Эдик листал полевой журнал, но оторвался, чтобы согласиться кивком головы с карандашом за ухом. Рашид мечтательно смотрел в трещины потолка, чем-то похожие на иероглифы, а печка, монотонно урча, просто обогревала нас.
— Какая «ахинея»? Я вот что подумал: диск в руках Дискобола весит всего-то пару килограмм, а твой чайник не меньше четырёх с учётом, как ты его набил.
— Дальше трави, — одобрительно кивнул Дима, отхлёбывая чай, и улыбка блаженства вернулась на своё место.
— Дискобол стоит на ровной, прочной земле, а ты по пояс в снегу.
— Ещё что скажешь, Хитрый глаз? — проговаривая первое слово обращения почти по буквам, на каждой из которых зачем-то было ударение, тогда как второе выпалил залпом, отчего оно прозвучало как «глас». Получился какой-то «Хитрый глас!».
— Диск метали только на дальность, а о точности попадания никто и не заикался, — продолжал я, а сам чувствую, ведь ещё что-то спросит, а мне уж и говорить нечего, тем паче, что паузы Дима начал сокращать.
«Надо точку ставить, — думаю, — ведь и спать давно уж пора».
— Представляю, как бы ты базуку заметнул.
— Ба… ба… ба, — почему-то заикался Дима, — Ба… что ты говоришь?
— Базука? Снаряд такой для метания.
— Назовут же.
— Весит-то, тьфу, всего полкило, — брякнул я наобум.
Дима покачал кружкой с чаем, в уме взвешивая её, и повторил своё:
— Назовут же.
— Чайник, конечно, лучше звучит, — и не успел я вымолвить последних слов, Дима прыснул смехом на весь кунг и кружку с чаем цейлонским выронил.
И Эдиков журнал забрызгал, и нас всех освежил. А у Эдика карандаш из-за уха выскочил. Он вроде пытается смахнуть с полевого журнала следы чаепития, а сам хохочет вместе со всеми. Смеёмся, и всем хорошо, потому что все живы-здоровы. Но ведь если бы тогда Димка промахнулся, неизвестно, чем бы всё закончилось. Север многих забрал к себе навечно.
Здесь, на Севере, всё особенное, а тишина — особенно особенная. Для того, кто месяцами живёт этой цыганской жизнью, тишиной уже кажутся все звуки, к которым привыкаешь: урчание печки, выстрелы деревьев в морозном воздухе (там, где эти деревья есть), вой ветра за стенками кунга, храп соседа. Допоздна мы сидели в тот вечер, балагурили. Анекдоты по пять раз слышанные и рассказанные повторяли, а те с каждым разом смешнее становились. Чайник не один осушили. Он и сам-то радёхонек, хоть и полетать пришлось.

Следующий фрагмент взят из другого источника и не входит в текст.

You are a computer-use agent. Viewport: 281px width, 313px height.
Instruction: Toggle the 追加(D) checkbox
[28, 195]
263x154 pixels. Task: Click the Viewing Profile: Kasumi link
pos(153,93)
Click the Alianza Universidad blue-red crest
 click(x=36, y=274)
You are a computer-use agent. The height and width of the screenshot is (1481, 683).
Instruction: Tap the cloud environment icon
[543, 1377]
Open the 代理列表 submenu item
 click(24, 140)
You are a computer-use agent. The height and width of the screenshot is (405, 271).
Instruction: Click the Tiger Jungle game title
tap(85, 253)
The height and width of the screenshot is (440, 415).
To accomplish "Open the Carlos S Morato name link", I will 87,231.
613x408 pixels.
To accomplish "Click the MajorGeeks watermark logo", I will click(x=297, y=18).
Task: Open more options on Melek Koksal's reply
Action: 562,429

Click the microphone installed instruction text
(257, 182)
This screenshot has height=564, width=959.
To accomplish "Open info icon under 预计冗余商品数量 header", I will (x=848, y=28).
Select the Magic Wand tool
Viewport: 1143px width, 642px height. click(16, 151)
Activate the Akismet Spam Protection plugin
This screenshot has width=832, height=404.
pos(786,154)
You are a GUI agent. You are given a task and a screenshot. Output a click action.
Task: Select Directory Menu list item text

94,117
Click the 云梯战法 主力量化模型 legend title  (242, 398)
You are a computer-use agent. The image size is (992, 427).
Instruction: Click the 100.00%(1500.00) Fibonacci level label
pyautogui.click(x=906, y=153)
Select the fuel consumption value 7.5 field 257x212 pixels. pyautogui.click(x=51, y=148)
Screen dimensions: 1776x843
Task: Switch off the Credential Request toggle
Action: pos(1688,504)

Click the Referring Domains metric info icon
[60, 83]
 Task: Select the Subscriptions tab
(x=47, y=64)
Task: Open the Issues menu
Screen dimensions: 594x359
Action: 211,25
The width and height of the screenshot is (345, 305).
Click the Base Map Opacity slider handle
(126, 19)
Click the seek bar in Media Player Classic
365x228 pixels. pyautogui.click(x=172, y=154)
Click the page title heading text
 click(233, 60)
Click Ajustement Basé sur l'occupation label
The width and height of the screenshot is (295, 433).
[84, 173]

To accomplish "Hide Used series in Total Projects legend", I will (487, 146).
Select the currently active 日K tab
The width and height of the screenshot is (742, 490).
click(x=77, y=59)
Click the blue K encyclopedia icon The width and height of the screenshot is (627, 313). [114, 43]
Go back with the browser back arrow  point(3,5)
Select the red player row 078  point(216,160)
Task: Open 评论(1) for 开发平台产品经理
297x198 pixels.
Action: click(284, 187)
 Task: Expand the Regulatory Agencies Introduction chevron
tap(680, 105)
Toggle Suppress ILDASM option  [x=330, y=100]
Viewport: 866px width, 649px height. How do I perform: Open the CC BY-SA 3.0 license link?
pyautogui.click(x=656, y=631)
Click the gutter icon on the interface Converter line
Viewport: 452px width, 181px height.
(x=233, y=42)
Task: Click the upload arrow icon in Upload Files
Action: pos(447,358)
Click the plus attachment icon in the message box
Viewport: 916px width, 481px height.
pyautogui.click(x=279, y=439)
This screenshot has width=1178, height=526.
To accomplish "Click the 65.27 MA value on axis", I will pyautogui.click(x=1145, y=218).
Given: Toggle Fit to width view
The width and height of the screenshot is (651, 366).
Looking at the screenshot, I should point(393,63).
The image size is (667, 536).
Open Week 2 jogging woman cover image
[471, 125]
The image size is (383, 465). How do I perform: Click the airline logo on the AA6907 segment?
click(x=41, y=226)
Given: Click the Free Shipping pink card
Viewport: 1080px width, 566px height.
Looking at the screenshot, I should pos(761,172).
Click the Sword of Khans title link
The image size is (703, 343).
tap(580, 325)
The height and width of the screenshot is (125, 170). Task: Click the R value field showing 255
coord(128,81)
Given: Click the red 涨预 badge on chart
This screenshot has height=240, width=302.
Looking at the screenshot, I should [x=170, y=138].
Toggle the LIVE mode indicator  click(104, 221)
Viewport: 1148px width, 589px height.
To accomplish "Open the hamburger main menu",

И вот заканчивается этот один из дней зимника, похожий на все остальные дни, и в кунге воцаряется та самая тишина, которую можно слышать. Я закрываю глаза, но кроме храпа соседей и стука собственного сердца слышу что-то ещё, ранее не слышанное мною в этом тесном пространстве. А слышал я, как Дима думает и думает. Кажется, что он понимает, что я его слышу.
Когда этот молчаливый диалог затянулся, из темноты донеслось:
— Хитрый глаз, а, Хитрый глаз! А где этот твой Мирон живёт?
— В Греции. Но Мирон давно жил — до нашей эры.
Дима присвистнул, и тут даже храп прекратился.
— Но Дискобол-то жив, — успокоил я его.
— А он где?
Я хотел было ответить, что вот он лежит в собачьих носках, но сказал:
— Где-то в Риме, не помню точно, но в тех краях.
Дима замолк с какой-то надеждой, но слышать я его продолжал. Не спит — что-то в уме считает. Умножает, делит.
«Да спи ты уже», — думал я. Нет, прямо слышу, как рубли шелестят. Вот и монетка звякнула, хотя это, может, печка разговаривает с тундрой. Думаю, надо Диму успокоить, спать пора, завтра на работу.
— Да есть, Дима, есть, и у нас есть. В Москве на Волхонке, — сказал я, храп возобновился.
Дима словно ждал этого и, заворачивая под себя край огромного овчинного тулупа, сквозь сон пробубнил:
— Вот и я говорю. С зимника вернёмся. Обязательно съезжу. Погляжу.